Former Governor of Portlaoise Prison John Lonergan will be honoured with a Lifetime Achievement Award by the Irish Red Cross, for his contribution to Irish society through his work in Irish prisons which spans four decades.
When John Lonergan walked into his first day of work in Limerick on 8 March 1968, he was embarking on a 42-year-long career in the Irish Prison Service. There were 47 people in Limerick Prison on that first day and 660 across the whole island, compared to 4,000 today.
After three years in Limerick, he moved to Shanganagh Castle in Dublin which was an open detention centre for boys ages between 16 and 21. Following this, Mr Lonergan worked in a number of prisons and institutions including Loughan House in Co Cavan when it accommodated teenagers aged 12-18.
In 1984, he was appointed Governor of Mountjoy Prison and four years after that, in 1988, he was transferred to the high-security jail in Portlaoise which coincided with the Trobles.
He served as Governor of Portlaoise Prison until 1992 when he moved back to Mountjoy, where he again served as Governor until he retired in 2010.
While Governor of Mountjoy, John’s analysis revealed that 75% of Dublin-born prisoners were from six small communities in Dublin city. He was one of the first people to draw the public’s attention to the origins of crime in Ireland, and the connection between criminality and the social, economic and educational circumstances of prisoners and their families: this was a wake-up call for Irish society and Government.

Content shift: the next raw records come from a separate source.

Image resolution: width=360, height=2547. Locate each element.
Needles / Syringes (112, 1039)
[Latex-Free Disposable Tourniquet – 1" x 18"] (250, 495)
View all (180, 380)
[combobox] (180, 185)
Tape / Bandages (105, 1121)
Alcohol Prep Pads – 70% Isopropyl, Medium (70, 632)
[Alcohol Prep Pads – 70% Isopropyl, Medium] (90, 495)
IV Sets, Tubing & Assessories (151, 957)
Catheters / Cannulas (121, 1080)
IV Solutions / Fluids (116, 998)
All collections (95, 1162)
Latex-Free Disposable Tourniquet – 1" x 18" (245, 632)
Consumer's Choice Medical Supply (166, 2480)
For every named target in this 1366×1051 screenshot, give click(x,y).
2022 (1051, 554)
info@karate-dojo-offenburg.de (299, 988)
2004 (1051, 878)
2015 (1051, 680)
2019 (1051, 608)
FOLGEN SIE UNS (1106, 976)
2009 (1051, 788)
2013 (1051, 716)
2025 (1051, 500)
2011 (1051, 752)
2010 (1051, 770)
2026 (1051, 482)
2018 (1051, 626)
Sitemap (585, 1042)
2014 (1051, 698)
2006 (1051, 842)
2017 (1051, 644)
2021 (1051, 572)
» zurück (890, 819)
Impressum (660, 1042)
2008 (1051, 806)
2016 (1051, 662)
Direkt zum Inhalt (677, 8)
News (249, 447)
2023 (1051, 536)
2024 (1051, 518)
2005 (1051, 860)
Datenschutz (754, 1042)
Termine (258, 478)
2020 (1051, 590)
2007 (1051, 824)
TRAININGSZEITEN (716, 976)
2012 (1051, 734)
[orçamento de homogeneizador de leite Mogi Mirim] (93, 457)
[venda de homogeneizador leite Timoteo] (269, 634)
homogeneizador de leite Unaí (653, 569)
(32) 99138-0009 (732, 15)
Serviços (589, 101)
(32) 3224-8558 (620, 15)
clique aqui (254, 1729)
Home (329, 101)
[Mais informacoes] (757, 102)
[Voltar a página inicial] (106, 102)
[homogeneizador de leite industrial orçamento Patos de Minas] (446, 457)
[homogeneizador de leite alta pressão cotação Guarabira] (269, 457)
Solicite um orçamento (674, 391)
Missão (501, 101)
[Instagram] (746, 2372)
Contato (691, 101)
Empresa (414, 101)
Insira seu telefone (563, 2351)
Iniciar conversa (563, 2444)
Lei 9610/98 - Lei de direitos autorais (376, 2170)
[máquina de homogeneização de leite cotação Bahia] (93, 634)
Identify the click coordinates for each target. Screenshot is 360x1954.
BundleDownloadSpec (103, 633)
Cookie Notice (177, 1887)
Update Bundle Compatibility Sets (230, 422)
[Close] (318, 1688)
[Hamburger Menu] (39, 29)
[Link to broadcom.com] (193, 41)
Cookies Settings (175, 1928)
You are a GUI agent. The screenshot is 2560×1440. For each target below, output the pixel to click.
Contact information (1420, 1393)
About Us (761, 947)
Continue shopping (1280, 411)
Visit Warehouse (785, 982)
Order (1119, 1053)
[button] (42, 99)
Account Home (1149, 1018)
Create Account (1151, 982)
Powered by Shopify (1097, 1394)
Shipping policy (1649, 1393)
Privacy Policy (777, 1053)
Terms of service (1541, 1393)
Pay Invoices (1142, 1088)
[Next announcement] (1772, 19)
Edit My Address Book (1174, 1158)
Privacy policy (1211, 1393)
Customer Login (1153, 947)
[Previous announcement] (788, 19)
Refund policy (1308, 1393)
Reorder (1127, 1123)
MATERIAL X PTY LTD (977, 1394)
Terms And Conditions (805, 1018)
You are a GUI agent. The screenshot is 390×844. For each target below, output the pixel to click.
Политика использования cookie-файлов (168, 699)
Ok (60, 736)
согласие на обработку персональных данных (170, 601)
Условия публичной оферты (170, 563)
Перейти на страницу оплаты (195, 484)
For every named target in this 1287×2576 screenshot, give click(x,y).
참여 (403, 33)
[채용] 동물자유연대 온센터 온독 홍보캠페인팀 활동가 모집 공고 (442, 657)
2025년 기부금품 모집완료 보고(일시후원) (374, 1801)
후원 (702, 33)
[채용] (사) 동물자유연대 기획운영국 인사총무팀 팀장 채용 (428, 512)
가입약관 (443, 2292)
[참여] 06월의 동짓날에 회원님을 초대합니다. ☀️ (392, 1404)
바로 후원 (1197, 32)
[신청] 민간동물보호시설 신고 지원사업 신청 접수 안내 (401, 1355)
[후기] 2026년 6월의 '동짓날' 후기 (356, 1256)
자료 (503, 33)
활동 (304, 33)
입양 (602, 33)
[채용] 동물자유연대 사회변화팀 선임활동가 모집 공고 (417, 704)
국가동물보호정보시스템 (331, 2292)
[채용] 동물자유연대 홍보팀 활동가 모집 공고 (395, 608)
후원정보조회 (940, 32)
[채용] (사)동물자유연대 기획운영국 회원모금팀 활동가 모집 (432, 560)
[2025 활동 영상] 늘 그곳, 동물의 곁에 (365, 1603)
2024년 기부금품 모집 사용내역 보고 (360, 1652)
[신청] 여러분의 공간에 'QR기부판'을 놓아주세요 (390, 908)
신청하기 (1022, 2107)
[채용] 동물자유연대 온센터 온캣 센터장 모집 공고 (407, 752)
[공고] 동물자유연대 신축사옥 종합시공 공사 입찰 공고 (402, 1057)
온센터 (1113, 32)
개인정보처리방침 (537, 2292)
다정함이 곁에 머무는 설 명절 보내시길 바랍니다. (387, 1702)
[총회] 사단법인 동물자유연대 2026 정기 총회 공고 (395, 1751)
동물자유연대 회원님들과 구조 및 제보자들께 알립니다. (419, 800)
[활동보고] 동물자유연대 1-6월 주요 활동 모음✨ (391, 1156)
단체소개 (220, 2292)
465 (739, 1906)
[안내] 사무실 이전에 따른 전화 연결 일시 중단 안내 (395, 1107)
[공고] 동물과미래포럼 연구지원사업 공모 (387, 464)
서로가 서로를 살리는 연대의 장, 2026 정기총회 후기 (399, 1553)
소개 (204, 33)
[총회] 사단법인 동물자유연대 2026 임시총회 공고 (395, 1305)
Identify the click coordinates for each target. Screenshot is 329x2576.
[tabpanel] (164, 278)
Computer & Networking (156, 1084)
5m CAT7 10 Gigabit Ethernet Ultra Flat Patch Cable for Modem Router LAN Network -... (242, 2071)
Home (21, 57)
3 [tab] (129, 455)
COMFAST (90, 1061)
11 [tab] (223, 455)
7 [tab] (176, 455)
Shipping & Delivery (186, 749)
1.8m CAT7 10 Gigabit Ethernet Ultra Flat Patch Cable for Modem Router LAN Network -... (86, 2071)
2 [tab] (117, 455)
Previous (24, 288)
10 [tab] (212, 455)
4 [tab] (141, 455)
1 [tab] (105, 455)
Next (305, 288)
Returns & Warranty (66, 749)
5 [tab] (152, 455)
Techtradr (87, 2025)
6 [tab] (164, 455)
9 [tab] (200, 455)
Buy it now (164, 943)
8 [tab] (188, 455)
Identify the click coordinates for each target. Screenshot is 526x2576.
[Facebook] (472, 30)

The Irish Red Cross says Mr Lonergan was avant-garde in his rehabilitative approach to managing prisons. The Red Cross says he recognised the importance which mental health and having hope for a better future played in prison life and he set about making the regime more humanitarian for those in prison by enhancing and promoting opportunities for education, training and building self-esteem.
The Red Cross says Mr Lonergan paved the way for many changes in the prison service and was instrumental in lobbying for the development of a new women’s prison, the Dóchas Centre. He also oversaw the development of a prisoner visitor centre at Mountjoy which was later replicated across the country.
The Irish Red Cross Chairman is Pat Carey.
“We are recognising John Lonergan with the Lifetime Achievement Award for the stand he took, and the noise he made to make the everyday lives of people in prison more bearable” said Pat Carey. “John saw the opportunity to help others in a real, practical and meaningful way and he made it his mission to overcome whatever obstacles stood in his way. He did something not because it was popular, but because it the right thing to do and this, surely, summarises the true spirit of humanitarianism.”
Mr Lonergan will accept his award at the Irish Red Cross Humanitarian Awards Ball which takes place in the Ballsbridge Hotel, Dublin, on 16 November. The Humanitarian Awards Ball honours humanitarian achievements while raising much-needed funds for vulnerable children and families in Ireland and overseas.
The awards seek to recognise those who have had a humanitarian impact on the lives of others through volunteering, skill sharing, storytelling or fundraising and will highlight the efforts of those who have given a voice to humanitarian issues.